In this insightful guest blog, inspirational Head Teacher and Educational Consultant Paul Mundy-Castle shares his views on how to create a welcoming and supportive environment for new recruits in your school.
The most important component of any school, I believe, is the staff body — especially the teachers, who play such a pivotal role in the success of any school. Teachers are charged with delivering the curriculum, safeguarding the children, ensuring that their own continuous professional development is up to date and sometimes are the major breadwinners in their own families.
It’s a multifunctional role that teachers must balance on a daily basis. For their part, the most important thing that a head teacher can do is to get the recruitment of staff right. Hiring the right staff will help ensure your school sees accelerated progress across the board. Recruiting the wrong staff can be a real drain down the line, both on your time and on the resources of the school.
My top tips for getting recruitment right in a secondary school context
Get your job description right
Ensure that the job description reflects exactly what you want delivered in your school. Sometimes generic job descriptions might tick the box but in reality, they can lead to real issues later as misunderstandings and misaligned expectations can foment tensions in the workforce. So, it’s worth investing time to ensure the job description is as specific as you need it to be. Review the roles and responsibilities attached to that job description to ensure that it is exactly what your school requires at that time (don’t simply copy and paste!) and ensure that the lines of accountability are well embedded it.

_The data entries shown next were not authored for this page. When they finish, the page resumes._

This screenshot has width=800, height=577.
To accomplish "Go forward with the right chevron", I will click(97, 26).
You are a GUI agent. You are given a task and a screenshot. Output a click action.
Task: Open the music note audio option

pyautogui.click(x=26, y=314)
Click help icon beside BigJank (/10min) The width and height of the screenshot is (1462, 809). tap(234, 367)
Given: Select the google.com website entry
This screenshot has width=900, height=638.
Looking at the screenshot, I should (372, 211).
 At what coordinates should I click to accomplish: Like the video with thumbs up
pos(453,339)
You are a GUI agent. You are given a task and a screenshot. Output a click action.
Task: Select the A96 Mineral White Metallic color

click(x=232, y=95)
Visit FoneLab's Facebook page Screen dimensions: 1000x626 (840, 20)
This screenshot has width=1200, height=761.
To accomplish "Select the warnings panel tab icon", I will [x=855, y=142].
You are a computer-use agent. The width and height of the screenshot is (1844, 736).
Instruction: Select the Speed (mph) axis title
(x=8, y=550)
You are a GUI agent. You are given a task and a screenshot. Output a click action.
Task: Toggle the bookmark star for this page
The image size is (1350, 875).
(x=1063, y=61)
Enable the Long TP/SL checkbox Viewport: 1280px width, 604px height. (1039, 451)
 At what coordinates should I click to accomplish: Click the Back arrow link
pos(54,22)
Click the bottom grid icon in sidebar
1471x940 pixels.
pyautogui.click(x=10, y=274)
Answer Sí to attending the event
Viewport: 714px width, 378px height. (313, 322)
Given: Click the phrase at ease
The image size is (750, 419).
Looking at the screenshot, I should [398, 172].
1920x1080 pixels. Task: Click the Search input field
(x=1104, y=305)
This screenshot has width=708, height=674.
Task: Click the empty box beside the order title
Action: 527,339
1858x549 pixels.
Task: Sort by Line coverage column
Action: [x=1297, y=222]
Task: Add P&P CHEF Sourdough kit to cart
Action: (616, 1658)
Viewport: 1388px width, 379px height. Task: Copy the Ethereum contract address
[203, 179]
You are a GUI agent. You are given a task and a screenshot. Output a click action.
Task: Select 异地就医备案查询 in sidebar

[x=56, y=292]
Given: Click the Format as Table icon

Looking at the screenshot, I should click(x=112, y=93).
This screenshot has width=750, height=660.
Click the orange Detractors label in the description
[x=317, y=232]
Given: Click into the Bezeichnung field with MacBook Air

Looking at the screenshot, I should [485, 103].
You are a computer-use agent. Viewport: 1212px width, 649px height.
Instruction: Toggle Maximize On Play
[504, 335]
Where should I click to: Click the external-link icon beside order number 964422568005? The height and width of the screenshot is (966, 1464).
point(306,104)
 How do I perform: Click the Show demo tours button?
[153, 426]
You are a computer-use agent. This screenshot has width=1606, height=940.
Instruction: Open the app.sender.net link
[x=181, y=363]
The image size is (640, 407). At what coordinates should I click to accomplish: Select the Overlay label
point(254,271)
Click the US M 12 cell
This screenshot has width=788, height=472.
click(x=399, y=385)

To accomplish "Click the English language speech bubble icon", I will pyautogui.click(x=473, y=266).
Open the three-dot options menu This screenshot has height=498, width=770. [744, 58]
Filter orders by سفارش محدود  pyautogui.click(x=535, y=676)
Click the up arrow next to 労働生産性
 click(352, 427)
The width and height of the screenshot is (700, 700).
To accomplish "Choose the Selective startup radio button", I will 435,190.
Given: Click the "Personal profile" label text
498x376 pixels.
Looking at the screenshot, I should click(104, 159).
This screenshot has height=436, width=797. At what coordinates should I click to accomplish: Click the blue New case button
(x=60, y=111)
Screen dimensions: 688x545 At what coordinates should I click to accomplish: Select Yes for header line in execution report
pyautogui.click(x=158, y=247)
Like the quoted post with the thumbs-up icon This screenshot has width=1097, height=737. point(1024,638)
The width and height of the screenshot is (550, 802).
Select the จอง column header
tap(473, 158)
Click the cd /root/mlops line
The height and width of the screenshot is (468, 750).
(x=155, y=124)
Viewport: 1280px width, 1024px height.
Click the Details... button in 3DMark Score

Get the recruitment process right
Not every job is suitable for commercial job boards. Some jobs are better advertised in your locality, be that your local newspaper, your own school website, or any other local publication where you think eyes will be on the advert.
Get the recruitment day absolutely spot on
Always prepare for a thorough interview process. I believe the more demanding the interview process is, the more likely you will get somebody coming to the fore who aligns with the visions and values of your own school and organisation. So, no light touch approach to interview. You have got to give candidates a full experience. A tour of the school is essential, so they get the experience of what your school is like on a working day. Additionally I have always put candidates in front of a student panel, because I think it’s important for students to meet prospective new teachers and have the opportunity to ask them questions. If possible, convene a staff panel too. If that’s not possible, then allow the candidates to have access to staff during the break or lunchtime in the staff room so they can ask questions and see what the culture of your school is like. You need to be able to envisage the prospective candidate working in your school, and I think the only way you can genuinely do that is by ensuring they get as real an experience as possible during the interview process.
Once you’ve made a successful appointment, it’s important you work methodically through your induction or onboarding process, so that that new member of staff feels valued and aligned to the ethos and values of your school from day one. Don’t overlook the simple things that can be easy to forget: ensure the new staff member has got all the day to day things they will need like a set of keys and the relevant logins to the computer system. A great tip I found was to ensure that they’ve got a buddy assigned to them, because it’s so important when you start in a new school to have a go-to person. A buddy might not be in the new starter’s department, but having somebody who’s a little bit more experienced can help a new starter get inducted properly.
If you overlook these things your new staff member might start having a negative experience that will be difficult to reverse later.
I always believe it’s better to retain than to recruit
Once you’ve got new staff members through the door, it’s essential you work with them in an open and transparent manner. That way they feel valued and feel they can add to the growth of the school. Schools must invest in meaningful continuous professional development of their staff so that new staff members truly feel that the organisation is invested in them. Investing in your staff from this early stage will create a benevolent circle of trust that will help you increase retention and reduce the turnover amongst your workforce.
Encourage the independence of all staff in terms of their ability to make decisions at the local level. Once everybody is up to date on what the school’s policies are, then as a school leader, you have to allow for distributed leadership. That way your staff feel empowered to make decisions that will actually help improve the workings of the organisation. I think it’s important to maintain a high reward culture not just for students but for staff as well. I’ve always put in initiatives like staff member of the week – this could be a small gift like a box of chocolate, but we always gave a trophy so the colleague had a visual manifestation they could put in their classroom or on their work desk. I found it to be a very public way of appreciating the hard work that your staff do on a daily basis.
Finally, as a head teacher, I’ve always been open and approachable to my staff. That way any problems that arise can be addressed before they become terminal. Clearly you have line management structures in schools, and people need to understand how to use those channels, but as the head of the organisation it’s always important that you’re visible and remain approachable so your staff feel they can pass something on to you if they feel the need to.